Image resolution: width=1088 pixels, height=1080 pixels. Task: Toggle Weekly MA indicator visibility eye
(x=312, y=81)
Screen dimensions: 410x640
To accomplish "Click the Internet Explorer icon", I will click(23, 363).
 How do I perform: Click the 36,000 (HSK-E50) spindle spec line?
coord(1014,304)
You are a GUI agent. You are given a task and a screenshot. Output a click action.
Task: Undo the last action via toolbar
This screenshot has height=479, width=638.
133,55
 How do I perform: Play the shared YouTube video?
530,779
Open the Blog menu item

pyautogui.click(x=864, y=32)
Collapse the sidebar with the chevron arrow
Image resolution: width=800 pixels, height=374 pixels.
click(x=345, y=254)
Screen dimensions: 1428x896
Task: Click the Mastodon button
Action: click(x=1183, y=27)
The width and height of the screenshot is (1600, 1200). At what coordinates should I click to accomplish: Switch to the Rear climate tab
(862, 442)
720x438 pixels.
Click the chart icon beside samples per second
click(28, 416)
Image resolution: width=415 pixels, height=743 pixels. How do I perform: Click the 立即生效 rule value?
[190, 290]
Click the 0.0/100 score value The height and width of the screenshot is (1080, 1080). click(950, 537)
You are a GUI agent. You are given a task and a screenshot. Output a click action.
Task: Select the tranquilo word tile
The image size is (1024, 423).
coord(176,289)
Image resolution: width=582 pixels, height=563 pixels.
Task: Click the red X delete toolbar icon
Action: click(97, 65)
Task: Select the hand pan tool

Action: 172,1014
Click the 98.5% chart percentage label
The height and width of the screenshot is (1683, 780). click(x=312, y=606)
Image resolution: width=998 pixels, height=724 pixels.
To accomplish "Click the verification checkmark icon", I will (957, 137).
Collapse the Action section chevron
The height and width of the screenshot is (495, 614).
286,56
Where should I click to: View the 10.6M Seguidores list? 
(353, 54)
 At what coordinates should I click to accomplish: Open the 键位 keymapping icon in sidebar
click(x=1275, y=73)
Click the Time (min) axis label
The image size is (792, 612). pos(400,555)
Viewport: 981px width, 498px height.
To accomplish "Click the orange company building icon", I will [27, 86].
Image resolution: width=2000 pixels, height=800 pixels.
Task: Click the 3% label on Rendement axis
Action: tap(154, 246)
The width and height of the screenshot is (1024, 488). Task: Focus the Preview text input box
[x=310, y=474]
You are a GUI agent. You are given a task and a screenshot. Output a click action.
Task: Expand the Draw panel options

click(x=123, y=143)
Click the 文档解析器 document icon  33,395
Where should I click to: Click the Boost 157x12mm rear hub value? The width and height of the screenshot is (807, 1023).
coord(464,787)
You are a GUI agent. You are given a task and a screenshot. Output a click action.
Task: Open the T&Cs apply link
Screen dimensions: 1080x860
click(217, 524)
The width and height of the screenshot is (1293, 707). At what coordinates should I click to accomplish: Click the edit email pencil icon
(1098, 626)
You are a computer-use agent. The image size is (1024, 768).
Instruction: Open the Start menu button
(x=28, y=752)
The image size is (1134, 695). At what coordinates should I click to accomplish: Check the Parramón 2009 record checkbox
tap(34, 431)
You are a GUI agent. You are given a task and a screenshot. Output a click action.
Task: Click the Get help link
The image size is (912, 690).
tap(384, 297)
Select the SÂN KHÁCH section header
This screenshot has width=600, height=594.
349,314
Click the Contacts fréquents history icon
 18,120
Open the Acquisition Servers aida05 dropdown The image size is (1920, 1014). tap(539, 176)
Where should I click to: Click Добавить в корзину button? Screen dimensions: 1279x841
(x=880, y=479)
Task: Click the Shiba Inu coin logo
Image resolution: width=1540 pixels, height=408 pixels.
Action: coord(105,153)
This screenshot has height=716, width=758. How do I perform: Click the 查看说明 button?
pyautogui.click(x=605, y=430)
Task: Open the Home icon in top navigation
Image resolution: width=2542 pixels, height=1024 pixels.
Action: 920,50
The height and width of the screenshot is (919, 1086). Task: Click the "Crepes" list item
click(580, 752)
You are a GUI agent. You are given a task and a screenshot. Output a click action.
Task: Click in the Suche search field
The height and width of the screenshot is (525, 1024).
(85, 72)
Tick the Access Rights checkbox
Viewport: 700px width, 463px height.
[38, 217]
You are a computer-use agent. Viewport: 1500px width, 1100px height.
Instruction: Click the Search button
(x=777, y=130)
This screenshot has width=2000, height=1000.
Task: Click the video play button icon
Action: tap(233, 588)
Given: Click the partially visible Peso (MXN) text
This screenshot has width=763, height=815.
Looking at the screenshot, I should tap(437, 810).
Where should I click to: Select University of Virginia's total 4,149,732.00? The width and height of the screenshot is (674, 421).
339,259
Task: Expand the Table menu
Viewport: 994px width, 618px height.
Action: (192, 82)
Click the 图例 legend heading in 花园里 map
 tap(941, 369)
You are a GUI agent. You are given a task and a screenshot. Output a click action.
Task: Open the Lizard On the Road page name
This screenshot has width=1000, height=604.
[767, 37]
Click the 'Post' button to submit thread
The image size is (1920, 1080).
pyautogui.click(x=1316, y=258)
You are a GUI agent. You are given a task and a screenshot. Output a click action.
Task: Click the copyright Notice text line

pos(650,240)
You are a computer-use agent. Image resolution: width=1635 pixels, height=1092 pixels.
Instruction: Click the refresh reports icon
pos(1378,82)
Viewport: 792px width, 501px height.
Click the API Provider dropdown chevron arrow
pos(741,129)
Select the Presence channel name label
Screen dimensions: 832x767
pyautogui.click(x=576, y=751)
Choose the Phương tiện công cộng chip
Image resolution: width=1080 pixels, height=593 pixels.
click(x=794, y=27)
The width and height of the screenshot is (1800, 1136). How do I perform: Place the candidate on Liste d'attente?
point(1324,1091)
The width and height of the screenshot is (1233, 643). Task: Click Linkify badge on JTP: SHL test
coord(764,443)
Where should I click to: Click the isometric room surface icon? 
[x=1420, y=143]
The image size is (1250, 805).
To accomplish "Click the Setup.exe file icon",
==========
- EXERCISE PROMPT: Copy the records exactly.

- YOUR RESPONSE:
Image resolution: width=1088 pixels, height=1080 pixels. Task: Toggle Weekly MA indicator visibility eye
(x=312, y=81)
Screen dimensions: 410x640
To accomplish "Click the Internet Explorer icon", I will click(23, 363).
 How do I perform: Click the 36,000 (HSK-E50) spindle spec line?
coord(1014,304)
You are a GUI agent. You are given a task and a screenshot. Output a click action.
Task: Undo the last action via toolbar
This screenshot has height=479, width=638.
133,55
 How do I perform: Play the shared YouTube video?
530,779
Open the Blog menu item

pyautogui.click(x=864, y=32)
Collapse the sidebar with the chevron arrow
Image resolution: width=800 pixels, height=374 pixels.
click(x=345, y=254)
Screen dimensions: 1428x896
Task: Click the Mastodon button
Action: click(x=1183, y=27)
The width and height of the screenshot is (1600, 1200). At what coordinates should I click to accomplish: Switch to the Rear climate tab
(862, 442)
720x438 pixels.
Click the chart icon beside samples per second
click(28, 416)
Image resolution: width=415 pixels, height=743 pixels. How do I perform: Click the 立即生效 rule value?
[190, 290]
Click the 0.0/100 score value The height and width of the screenshot is (1080, 1080). click(950, 537)
You are a GUI agent. You are given a task and a screenshot. Output a click action.
Task: Select the tranquilo word tile
The image size is (1024, 423).
coord(176,289)
Image resolution: width=582 pixels, height=563 pixels.
Task: Click the red X delete toolbar icon
Action: click(97, 65)
Task: Select the hand pan tool

Action: 172,1014
Click the 98.5% chart percentage label
The height and width of the screenshot is (1683, 780). click(x=312, y=606)
Image resolution: width=998 pixels, height=724 pixels.
To accomplish "Click the verification checkmark icon", I will (957, 137).
Collapse the Action section chevron
The height and width of the screenshot is (495, 614).
286,56
Where should I click to: View the 10.6M Seguidores list? 
(353, 54)
 At what coordinates should I click to accomplish: Open the 键位 keymapping icon in sidebar
click(x=1275, y=73)
Click the Time (min) axis label
The image size is (792, 612). pos(400,555)
Viewport: 981px width, 498px height.
To accomplish "Click the orange company building icon", I will [27, 86].
Image resolution: width=2000 pixels, height=800 pixels.
Task: Click the 3% label on Rendement axis
Action: tap(154, 246)
The width and height of the screenshot is (1024, 488). Task: Focus the Preview text input box
[x=310, y=474]
You are a GUI agent. You are given a task and a screenshot. Output a click action.
Task: Expand the Draw panel options

click(x=123, y=143)
Click the 文档解析器 document icon  33,395
Where should I click to: Click the Boost 157x12mm rear hub value? The width and height of the screenshot is (807, 1023).
coord(464,787)
You are a GUI agent. You are given a task and a screenshot. Output a click action.
Task: Open the T&Cs apply link
Screen dimensions: 1080x860
click(217, 524)
The width and height of the screenshot is (1293, 707). At what coordinates should I click to accomplish: Click the edit email pencil icon
(1098, 626)
You are a computer-use agent. The image size is (1024, 768).
Instruction: Open the Start menu button
(x=28, y=752)
The image size is (1134, 695). At what coordinates should I click to accomplish: Check the Parramón 2009 record checkbox
tap(34, 431)
You are a GUI agent. You are given a task and a screenshot. Output a click action.
Task: Click the Get help link
The image size is (912, 690).
tap(384, 297)
Select the SÂN KHÁCH section header
This screenshot has width=600, height=594.
349,314
Click the Contacts fréquents history icon
 18,120
Open the Acquisition Servers aida05 dropdown The image size is (1920, 1014). tap(539, 176)
Where should I click to: Click Добавить в корзину button? Screen dimensions: 1279x841
(x=880, y=479)
Task: Click the Shiba Inu coin logo
Image resolution: width=1540 pixels, height=408 pixels.
Action: coord(105,153)
This screenshot has height=716, width=758. How do I perform: Click the 查看说明 button?
pyautogui.click(x=605, y=430)
Task: Open the Home icon in top navigation
Image resolution: width=2542 pixels, height=1024 pixels.
Action: 920,50
The height and width of the screenshot is (919, 1086). Task: Click the "Crepes" list item
click(580, 752)
You are a GUI agent. You are given a task and a screenshot. Output a click action.
Task: Click in the Suche search field
The height and width of the screenshot is (525, 1024).
(85, 72)
Tick the Access Rights checkbox
Viewport: 700px width, 463px height.
[38, 217]
You are a computer-use agent. Viewport: 1500px width, 1100px height.
Instruction: Click the Search button
(x=777, y=130)
This screenshot has width=2000, height=1000.
Task: Click the video play button icon
Action: tap(233, 588)
Given: Click the partially visible Peso (MXN) text
This screenshot has width=763, height=815.
Looking at the screenshot, I should tap(437, 810).
Where should I click to: Select University of Virginia's total 4,149,732.00? The width and height of the screenshot is (674, 421).
339,259
Task: Expand the Table menu
Viewport: 994px width, 618px height.
Action: (192, 82)
Click the 图例 legend heading in 花园里 map
 tap(941, 369)
You are a GUI agent. You are given a task and a screenshot. Output a click action.
Task: Open the Lizard On the Road page name
This screenshot has width=1000, height=604.
[767, 37]
Click the 'Post' button to submit thread
The image size is (1920, 1080).
pyautogui.click(x=1316, y=258)
You are a GUI agent. You are given a task and a screenshot. Output a click action.
Task: Click the copyright Notice text line

pos(650,240)
You are a computer-use agent. Image resolution: width=1635 pixels, height=1092 pixels.
Instruction: Click the refresh reports icon
pos(1378,82)
Viewport: 792px width, 501px height.
Click the API Provider dropdown chevron arrow
pos(741,129)
Select the Presence channel name label
Screen dimensions: 832x767
pyautogui.click(x=576, y=751)
Choose the Phương tiện công cộng chip
Image resolution: width=1080 pixels, height=593 pixels.
click(x=794, y=27)
The width and height of the screenshot is (1800, 1136). How do I perform: Place the candidate on Liste d'attente?
point(1324,1091)
The width and height of the screenshot is (1233, 643). Task: Click Linkify badge on JTP: SHL test
coord(764,443)
Where should I click to: Click the isometric room surface icon? 
[x=1420, y=143]
The image size is (1250, 805).
To accomplish "Click the Setup.exe file icon",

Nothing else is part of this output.